*** Block opens ***
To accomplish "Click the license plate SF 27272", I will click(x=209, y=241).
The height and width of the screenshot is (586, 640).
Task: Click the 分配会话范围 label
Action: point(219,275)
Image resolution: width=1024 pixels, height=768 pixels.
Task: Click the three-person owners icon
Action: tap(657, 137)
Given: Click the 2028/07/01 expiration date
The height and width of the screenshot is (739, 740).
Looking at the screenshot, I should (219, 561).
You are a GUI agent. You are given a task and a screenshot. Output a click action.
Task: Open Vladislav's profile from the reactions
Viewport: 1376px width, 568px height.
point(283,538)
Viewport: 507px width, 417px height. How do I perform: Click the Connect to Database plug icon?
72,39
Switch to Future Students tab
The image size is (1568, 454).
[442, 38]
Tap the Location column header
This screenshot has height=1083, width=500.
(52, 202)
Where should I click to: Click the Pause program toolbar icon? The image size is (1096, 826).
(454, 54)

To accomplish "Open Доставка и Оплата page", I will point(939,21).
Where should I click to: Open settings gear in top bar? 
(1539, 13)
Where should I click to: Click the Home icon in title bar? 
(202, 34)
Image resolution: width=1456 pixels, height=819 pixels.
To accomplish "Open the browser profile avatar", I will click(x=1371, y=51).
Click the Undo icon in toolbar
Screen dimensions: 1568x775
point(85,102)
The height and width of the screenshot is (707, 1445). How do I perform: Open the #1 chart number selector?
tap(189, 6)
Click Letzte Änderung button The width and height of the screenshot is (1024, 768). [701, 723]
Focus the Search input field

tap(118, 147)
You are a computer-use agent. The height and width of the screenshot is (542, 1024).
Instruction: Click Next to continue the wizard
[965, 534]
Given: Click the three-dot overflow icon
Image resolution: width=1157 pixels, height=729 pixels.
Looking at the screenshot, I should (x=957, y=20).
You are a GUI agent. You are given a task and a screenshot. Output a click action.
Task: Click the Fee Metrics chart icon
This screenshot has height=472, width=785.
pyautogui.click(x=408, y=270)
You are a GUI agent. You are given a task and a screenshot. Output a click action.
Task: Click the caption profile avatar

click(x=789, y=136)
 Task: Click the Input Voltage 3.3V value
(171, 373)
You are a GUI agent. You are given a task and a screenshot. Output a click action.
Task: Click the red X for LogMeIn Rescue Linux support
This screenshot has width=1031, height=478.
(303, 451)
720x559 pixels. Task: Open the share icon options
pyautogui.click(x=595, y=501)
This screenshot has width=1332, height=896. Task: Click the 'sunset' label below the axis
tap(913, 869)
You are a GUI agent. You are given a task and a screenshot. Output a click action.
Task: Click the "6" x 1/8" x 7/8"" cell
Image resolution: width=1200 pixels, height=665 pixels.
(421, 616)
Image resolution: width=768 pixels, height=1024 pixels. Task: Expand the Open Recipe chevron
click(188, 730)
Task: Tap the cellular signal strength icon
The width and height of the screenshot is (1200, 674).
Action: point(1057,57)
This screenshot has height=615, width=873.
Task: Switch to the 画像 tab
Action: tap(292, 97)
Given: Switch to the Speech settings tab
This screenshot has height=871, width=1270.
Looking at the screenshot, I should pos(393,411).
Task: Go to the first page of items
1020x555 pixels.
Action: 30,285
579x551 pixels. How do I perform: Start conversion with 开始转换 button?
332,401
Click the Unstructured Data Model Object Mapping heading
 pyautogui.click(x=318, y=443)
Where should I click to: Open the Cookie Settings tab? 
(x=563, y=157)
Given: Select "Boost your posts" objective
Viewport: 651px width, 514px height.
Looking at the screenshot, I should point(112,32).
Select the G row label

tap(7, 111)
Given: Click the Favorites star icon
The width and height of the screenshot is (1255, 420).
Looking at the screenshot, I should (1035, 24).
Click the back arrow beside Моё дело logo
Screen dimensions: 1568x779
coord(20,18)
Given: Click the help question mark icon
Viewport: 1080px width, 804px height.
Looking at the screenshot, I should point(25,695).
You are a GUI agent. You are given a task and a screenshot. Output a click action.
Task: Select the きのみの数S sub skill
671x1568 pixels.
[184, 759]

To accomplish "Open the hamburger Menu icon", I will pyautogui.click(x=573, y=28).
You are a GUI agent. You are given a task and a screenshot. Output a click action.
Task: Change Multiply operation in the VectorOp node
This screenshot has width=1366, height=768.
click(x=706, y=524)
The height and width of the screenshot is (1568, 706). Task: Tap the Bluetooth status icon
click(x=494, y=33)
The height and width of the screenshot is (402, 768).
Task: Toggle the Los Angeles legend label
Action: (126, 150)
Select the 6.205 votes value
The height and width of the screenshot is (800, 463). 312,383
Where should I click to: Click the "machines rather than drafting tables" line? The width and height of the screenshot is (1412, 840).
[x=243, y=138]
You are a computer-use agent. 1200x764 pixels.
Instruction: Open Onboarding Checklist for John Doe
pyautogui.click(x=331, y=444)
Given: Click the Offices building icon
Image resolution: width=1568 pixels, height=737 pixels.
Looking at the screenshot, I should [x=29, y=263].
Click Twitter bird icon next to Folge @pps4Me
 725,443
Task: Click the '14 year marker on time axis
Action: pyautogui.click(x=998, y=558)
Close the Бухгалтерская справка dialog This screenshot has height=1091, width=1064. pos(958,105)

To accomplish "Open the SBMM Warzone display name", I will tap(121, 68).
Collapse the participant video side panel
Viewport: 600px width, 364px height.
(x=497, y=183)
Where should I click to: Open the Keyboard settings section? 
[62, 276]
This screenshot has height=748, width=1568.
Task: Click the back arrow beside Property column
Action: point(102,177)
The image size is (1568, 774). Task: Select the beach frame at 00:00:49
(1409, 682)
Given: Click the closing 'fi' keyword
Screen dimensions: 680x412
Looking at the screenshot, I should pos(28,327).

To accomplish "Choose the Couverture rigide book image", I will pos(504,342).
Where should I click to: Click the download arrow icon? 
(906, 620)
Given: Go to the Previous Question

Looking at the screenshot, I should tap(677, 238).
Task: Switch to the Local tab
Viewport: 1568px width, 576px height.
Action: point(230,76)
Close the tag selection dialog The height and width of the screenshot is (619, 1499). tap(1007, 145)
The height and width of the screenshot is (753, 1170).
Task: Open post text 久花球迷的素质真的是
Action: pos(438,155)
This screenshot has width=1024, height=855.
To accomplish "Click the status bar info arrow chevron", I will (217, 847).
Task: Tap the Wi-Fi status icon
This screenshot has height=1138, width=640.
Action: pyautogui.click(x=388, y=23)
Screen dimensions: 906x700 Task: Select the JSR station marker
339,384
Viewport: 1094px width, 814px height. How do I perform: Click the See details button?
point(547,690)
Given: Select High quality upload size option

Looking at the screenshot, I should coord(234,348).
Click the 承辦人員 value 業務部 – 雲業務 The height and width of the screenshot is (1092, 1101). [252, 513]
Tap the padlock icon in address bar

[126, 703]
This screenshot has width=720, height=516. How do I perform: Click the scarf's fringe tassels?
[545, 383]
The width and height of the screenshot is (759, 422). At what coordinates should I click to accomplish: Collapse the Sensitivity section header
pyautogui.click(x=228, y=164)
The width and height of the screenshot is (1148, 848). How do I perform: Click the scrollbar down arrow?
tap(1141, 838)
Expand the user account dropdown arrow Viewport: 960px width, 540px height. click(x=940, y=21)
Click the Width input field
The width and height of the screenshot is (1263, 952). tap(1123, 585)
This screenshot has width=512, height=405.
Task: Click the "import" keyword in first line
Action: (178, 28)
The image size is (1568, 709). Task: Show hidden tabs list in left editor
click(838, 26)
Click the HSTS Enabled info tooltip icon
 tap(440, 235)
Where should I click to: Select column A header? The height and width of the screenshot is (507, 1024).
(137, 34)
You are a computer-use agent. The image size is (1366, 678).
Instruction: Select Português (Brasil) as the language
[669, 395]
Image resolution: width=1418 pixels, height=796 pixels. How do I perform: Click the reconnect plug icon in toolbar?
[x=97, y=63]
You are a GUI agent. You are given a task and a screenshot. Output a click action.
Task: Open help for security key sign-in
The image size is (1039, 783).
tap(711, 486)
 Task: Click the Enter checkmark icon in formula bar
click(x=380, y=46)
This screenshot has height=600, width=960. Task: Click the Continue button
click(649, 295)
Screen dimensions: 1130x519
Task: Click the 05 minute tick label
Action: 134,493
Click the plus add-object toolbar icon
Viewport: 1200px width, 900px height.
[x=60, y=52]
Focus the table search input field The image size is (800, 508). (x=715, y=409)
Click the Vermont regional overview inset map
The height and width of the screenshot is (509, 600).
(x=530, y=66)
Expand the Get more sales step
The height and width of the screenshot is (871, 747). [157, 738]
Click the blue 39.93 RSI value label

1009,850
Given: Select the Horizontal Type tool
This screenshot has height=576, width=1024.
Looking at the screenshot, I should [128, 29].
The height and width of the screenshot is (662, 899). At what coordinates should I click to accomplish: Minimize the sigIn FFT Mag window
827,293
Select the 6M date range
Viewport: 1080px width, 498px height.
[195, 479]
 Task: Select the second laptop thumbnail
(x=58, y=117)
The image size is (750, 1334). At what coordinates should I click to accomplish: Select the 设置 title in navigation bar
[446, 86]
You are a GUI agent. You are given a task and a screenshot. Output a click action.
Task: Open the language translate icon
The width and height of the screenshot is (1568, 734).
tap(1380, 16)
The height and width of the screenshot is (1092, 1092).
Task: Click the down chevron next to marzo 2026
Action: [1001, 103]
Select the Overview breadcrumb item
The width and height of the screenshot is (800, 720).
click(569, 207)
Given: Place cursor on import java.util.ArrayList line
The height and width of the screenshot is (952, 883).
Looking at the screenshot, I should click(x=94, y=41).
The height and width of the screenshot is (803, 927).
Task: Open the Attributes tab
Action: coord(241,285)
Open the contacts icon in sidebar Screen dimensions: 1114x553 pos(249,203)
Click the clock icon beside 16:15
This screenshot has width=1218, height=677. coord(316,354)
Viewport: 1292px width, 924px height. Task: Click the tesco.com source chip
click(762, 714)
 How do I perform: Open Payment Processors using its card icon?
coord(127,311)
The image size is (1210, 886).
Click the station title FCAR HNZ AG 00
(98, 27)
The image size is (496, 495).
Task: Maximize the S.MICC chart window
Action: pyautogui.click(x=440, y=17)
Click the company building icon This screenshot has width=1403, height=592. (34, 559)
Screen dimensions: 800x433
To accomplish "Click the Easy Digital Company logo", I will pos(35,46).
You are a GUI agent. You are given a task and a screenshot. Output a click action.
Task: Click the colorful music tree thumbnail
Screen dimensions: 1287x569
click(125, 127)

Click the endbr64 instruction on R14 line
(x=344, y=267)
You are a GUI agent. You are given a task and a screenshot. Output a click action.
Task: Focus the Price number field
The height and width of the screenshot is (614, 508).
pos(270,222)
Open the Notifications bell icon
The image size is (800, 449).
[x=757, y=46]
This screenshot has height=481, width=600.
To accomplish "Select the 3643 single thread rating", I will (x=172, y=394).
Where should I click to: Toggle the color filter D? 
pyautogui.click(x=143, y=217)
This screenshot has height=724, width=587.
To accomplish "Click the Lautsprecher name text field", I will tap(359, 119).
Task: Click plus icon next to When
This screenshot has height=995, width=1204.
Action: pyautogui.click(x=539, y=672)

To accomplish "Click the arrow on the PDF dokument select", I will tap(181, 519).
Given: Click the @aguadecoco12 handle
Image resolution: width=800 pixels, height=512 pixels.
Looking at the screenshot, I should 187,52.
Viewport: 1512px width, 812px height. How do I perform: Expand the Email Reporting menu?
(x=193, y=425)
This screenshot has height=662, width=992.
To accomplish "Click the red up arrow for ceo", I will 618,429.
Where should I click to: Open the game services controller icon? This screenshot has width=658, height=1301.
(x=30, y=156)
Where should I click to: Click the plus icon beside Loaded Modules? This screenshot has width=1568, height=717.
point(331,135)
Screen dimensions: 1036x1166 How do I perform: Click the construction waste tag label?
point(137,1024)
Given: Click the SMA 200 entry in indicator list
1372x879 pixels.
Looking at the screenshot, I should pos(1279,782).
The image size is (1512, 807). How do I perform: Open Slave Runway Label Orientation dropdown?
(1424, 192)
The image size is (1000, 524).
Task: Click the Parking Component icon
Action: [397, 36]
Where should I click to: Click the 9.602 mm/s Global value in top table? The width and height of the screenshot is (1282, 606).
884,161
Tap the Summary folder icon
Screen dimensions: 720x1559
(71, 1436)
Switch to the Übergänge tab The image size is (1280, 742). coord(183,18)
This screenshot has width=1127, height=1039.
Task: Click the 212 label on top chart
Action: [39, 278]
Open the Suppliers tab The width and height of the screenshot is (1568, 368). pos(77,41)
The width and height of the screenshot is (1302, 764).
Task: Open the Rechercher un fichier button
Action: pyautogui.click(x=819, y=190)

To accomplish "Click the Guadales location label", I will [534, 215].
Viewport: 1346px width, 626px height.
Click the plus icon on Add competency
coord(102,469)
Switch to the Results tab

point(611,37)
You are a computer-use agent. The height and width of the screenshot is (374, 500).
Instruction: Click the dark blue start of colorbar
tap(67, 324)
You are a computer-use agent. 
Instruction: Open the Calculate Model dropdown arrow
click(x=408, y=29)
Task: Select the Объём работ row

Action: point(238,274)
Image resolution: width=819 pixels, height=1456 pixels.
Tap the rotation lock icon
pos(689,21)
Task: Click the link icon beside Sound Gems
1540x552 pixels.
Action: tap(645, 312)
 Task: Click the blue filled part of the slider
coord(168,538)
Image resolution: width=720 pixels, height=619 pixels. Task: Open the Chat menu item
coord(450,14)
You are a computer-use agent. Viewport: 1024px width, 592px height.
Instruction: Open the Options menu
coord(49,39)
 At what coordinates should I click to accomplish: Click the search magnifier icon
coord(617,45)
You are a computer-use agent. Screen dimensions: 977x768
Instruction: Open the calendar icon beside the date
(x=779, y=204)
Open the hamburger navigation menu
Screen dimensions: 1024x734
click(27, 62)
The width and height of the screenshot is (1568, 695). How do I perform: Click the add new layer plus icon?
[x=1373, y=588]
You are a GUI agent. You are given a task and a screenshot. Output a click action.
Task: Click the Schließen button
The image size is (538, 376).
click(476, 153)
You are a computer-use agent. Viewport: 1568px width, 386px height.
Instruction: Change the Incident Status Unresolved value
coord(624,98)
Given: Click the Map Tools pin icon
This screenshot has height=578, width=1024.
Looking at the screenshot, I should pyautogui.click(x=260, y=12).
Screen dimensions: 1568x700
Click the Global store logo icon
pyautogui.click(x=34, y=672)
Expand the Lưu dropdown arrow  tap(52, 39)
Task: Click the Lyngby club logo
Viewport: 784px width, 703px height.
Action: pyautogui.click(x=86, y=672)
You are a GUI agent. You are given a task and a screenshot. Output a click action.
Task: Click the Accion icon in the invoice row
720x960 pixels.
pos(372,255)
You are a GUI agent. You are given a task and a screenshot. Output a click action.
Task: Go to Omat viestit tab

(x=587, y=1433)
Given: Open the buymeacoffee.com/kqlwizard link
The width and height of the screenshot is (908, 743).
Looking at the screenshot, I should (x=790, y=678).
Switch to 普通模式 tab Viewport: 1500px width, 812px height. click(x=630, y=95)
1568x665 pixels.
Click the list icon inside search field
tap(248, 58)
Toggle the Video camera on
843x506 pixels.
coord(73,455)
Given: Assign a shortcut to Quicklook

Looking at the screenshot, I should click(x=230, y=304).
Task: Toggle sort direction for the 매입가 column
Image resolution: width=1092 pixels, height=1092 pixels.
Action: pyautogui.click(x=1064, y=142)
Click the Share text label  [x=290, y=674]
*** Block closes ***
Within the listing, how many lines include the string "page"? Supply the number and no further words.

2